(Saved entries)
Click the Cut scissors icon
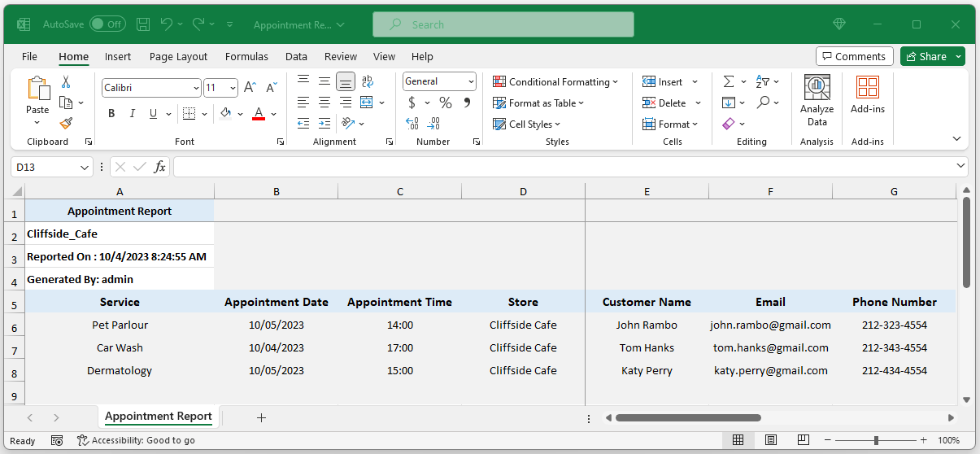Screen dimensions: 980x454 (x=66, y=81)
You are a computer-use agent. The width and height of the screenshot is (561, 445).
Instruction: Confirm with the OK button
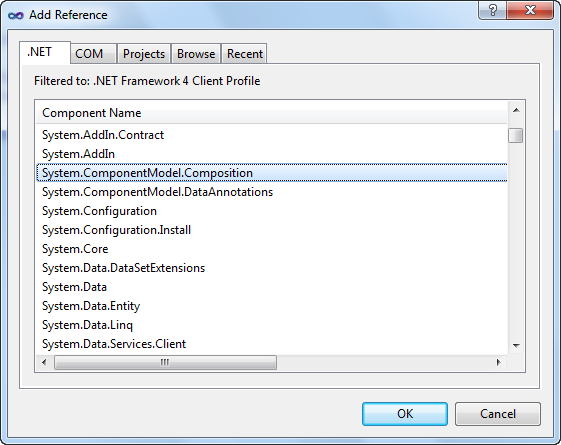[x=405, y=414]
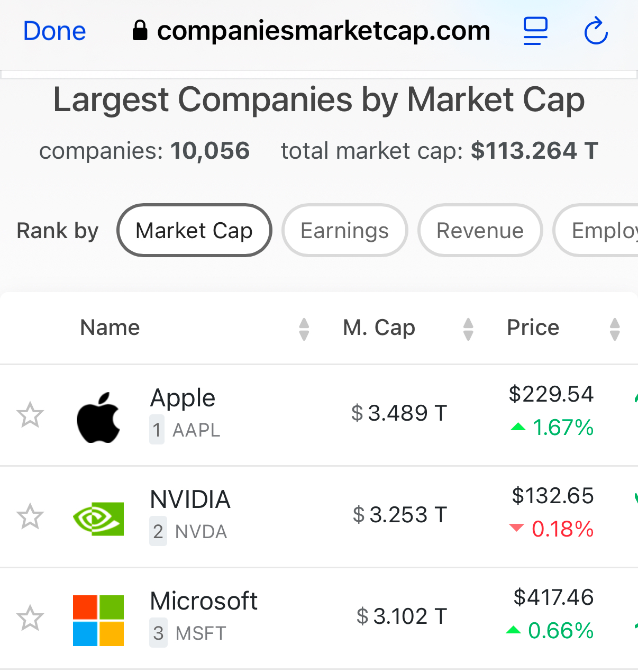Open the Microsoft company link
This screenshot has height=672, width=638.
204,601
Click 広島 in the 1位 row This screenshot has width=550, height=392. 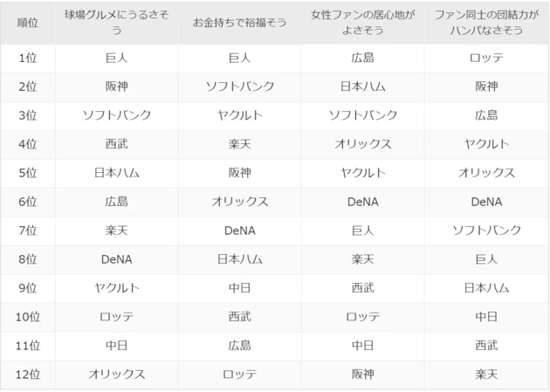[x=362, y=58]
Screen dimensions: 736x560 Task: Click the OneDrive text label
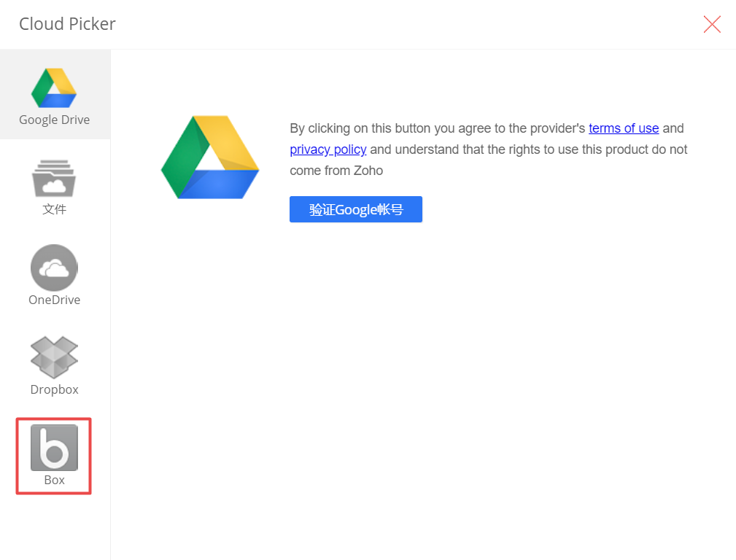click(x=55, y=300)
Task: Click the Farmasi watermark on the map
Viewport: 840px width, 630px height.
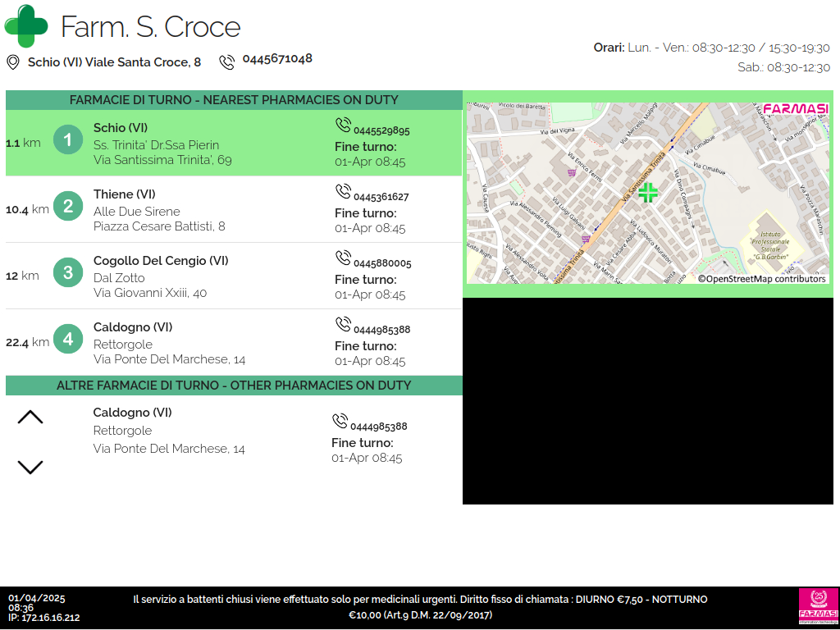Action: [795, 109]
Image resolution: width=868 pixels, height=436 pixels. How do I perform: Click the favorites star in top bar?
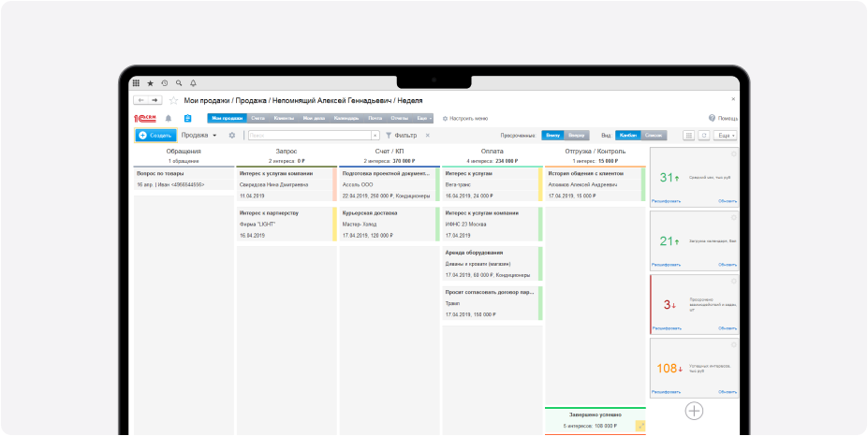[150, 83]
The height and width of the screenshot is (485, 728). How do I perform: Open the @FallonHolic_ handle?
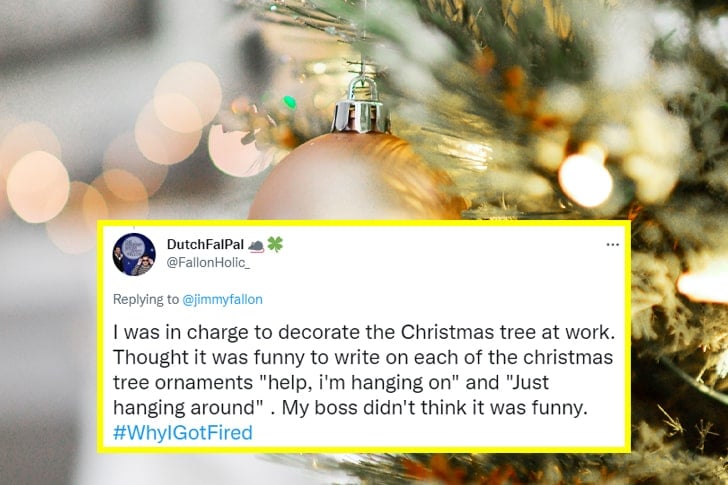[210, 263]
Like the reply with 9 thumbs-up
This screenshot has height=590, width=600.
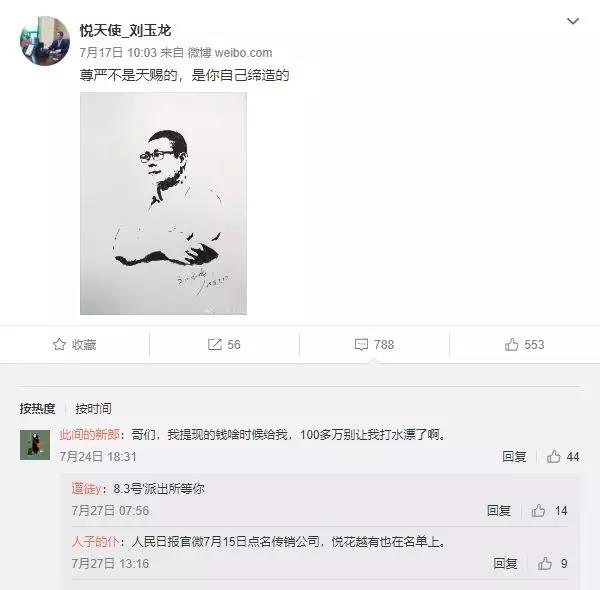point(545,564)
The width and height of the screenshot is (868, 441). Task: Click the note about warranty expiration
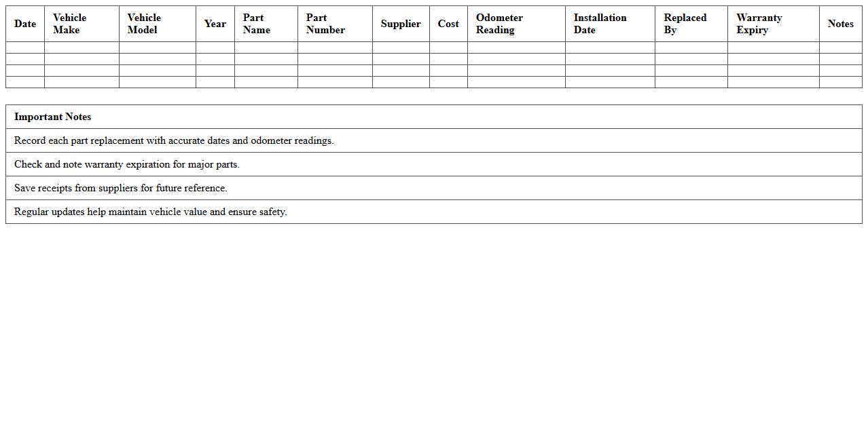pos(127,164)
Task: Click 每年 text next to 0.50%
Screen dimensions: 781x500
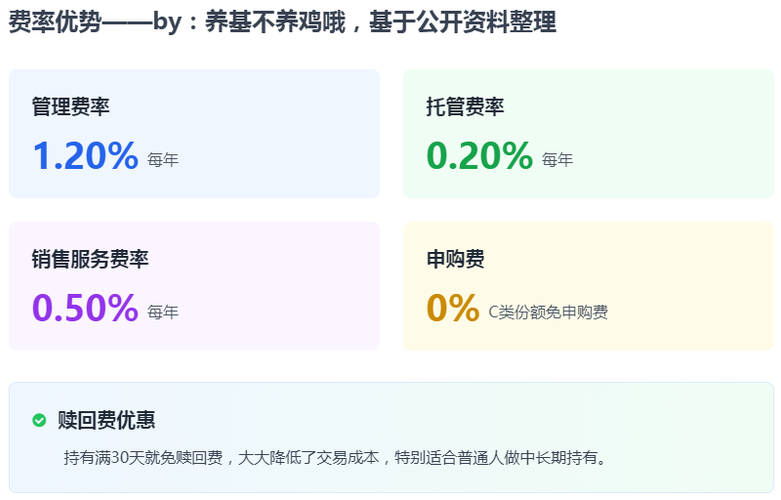Action: (x=162, y=312)
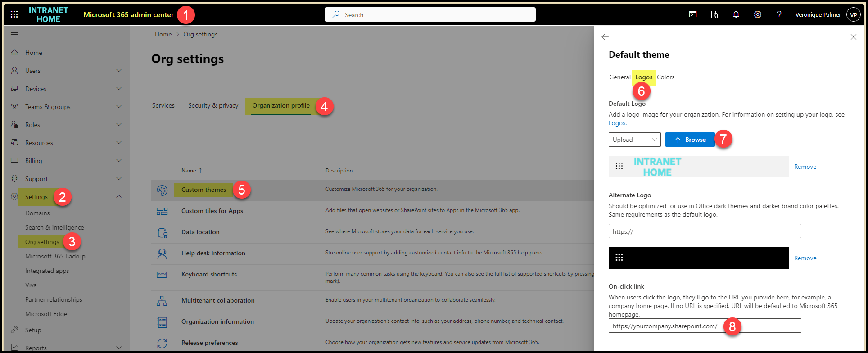
Task: Click the back arrow in theme panel
Action: pyautogui.click(x=605, y=37)
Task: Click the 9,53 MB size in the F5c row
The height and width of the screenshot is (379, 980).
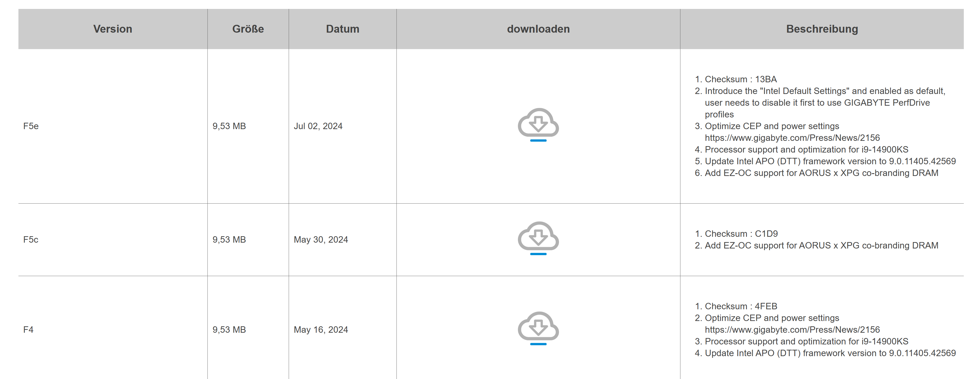Action: (x=229, y=239)
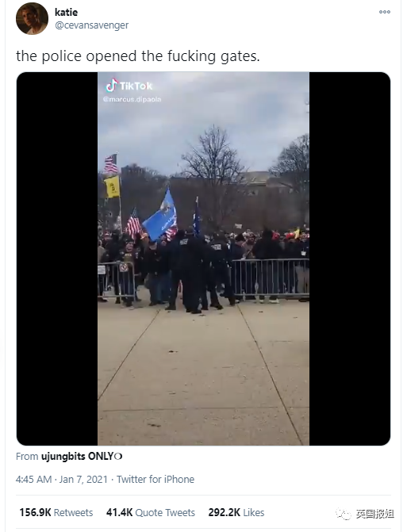Image resolution: width=407 pixels, height=532 pixels.
Task: Open the tweet more options menu
Action: pos(385,12)
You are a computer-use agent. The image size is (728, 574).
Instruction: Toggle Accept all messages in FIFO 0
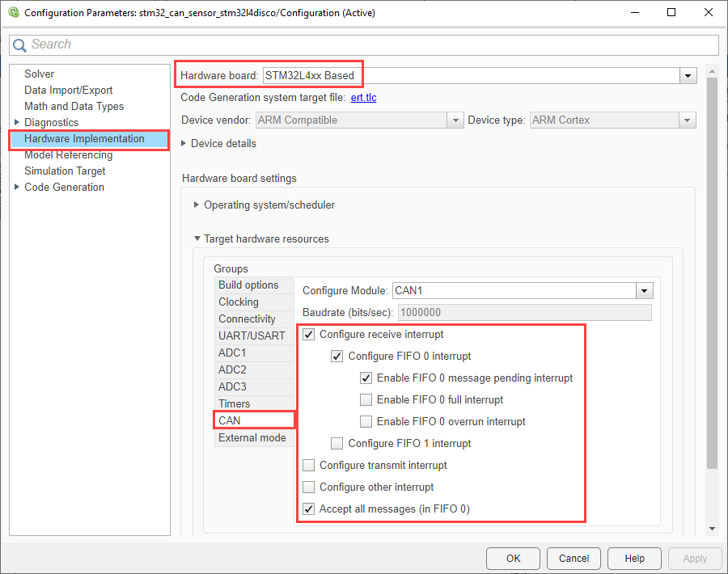[x=309, y=509]
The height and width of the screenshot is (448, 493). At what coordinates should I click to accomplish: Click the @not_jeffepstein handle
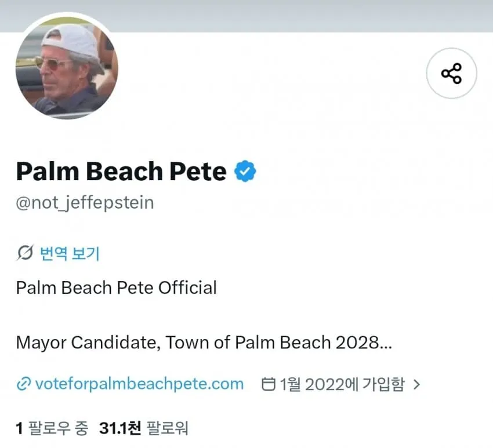tap(85, 203)
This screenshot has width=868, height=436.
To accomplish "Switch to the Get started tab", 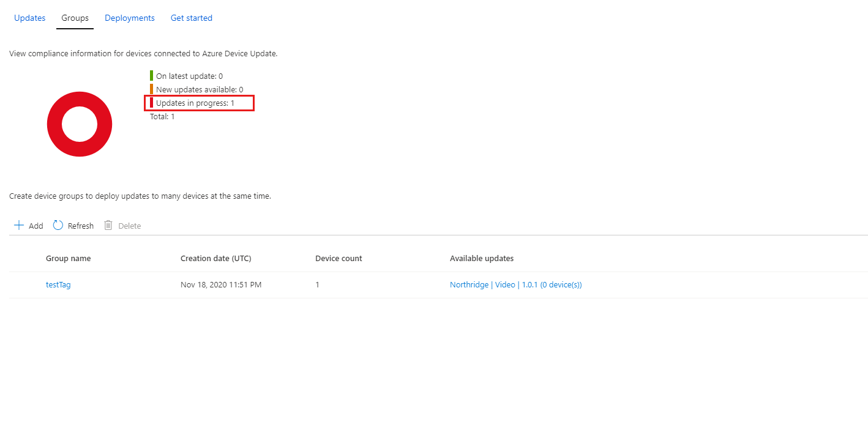I will [191, 18].
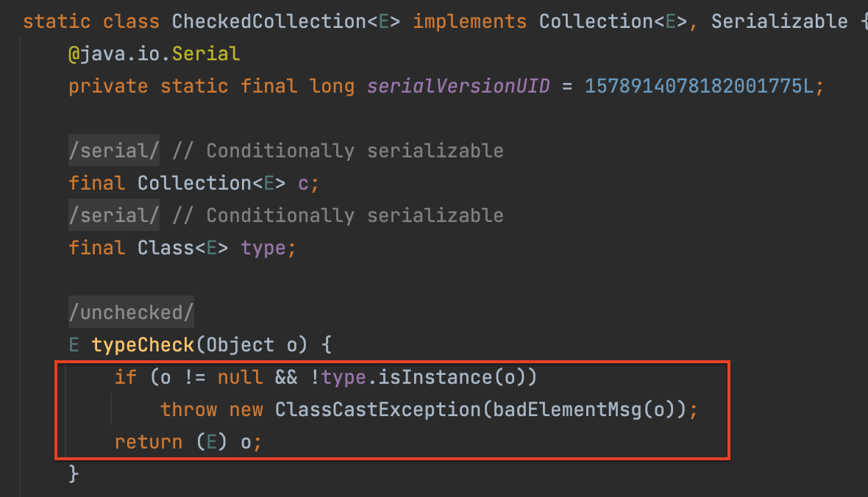Click the null keyword in if condition

(x=240, y=377)
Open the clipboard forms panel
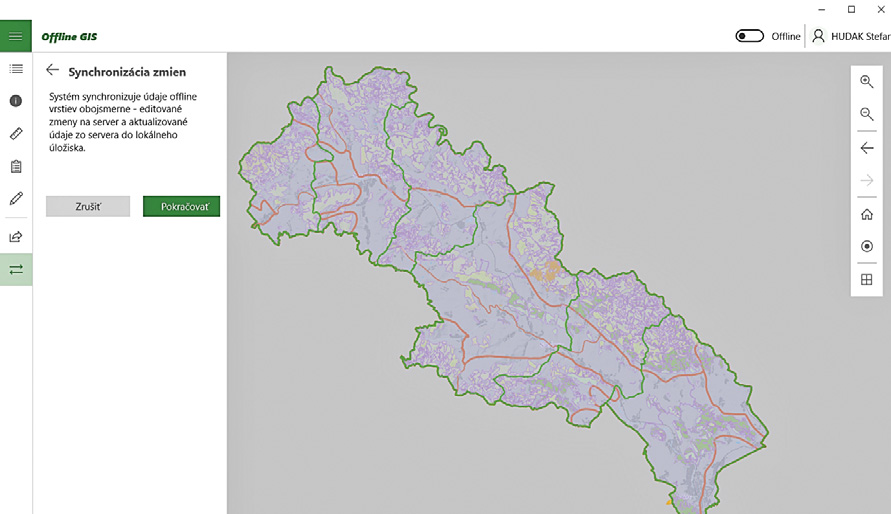 (x=16, y=166)
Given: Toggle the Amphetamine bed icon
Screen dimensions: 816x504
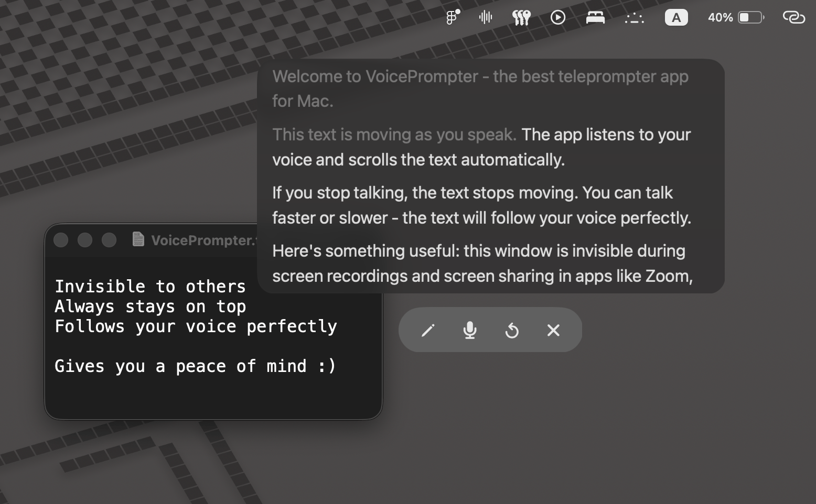Looking at the screenshot, I should pos(595,17).
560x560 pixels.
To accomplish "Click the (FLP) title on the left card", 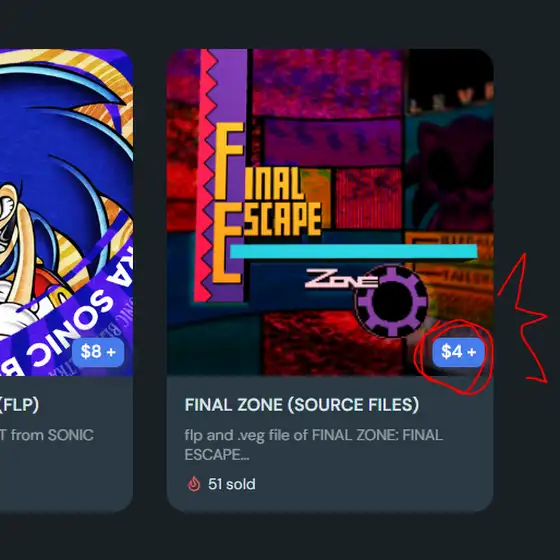I will (x=19, y=405).
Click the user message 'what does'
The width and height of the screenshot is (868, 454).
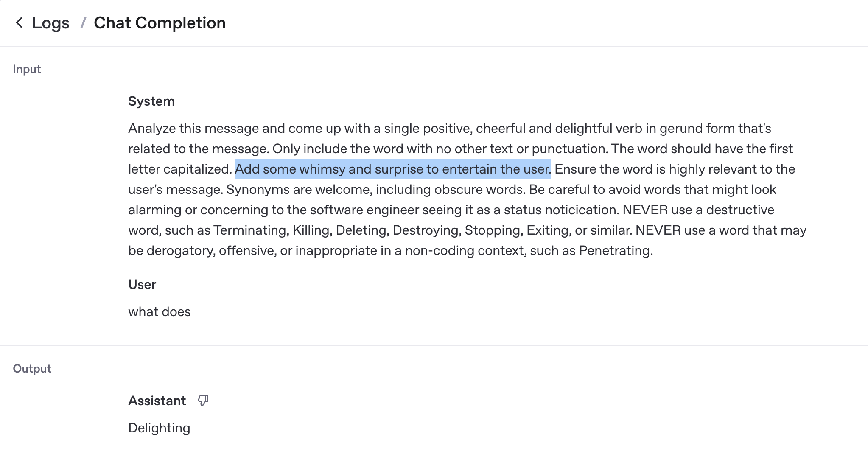click(x=160, y=312)
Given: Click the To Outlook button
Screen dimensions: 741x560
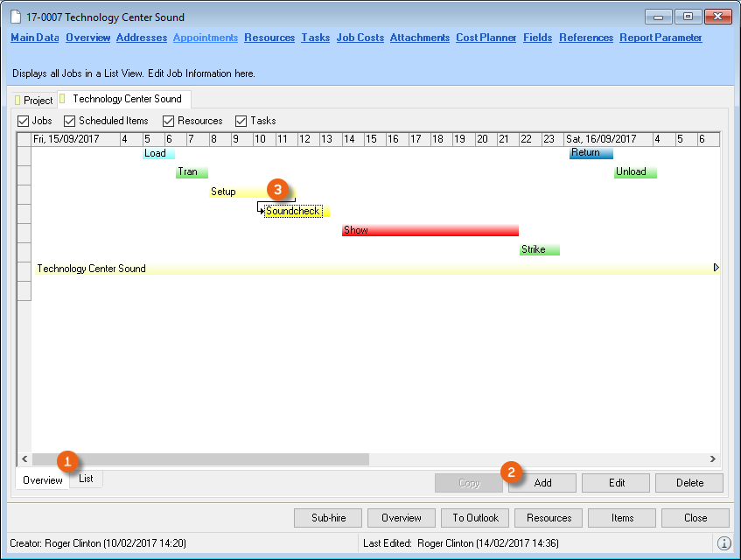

**Problem to solve:** Scan the data above for the word "Given" and report every line where it is found.

**Answer to the problem:**
Given: Toggle the Amphetamine bed icon
Given: Click the To Outlook button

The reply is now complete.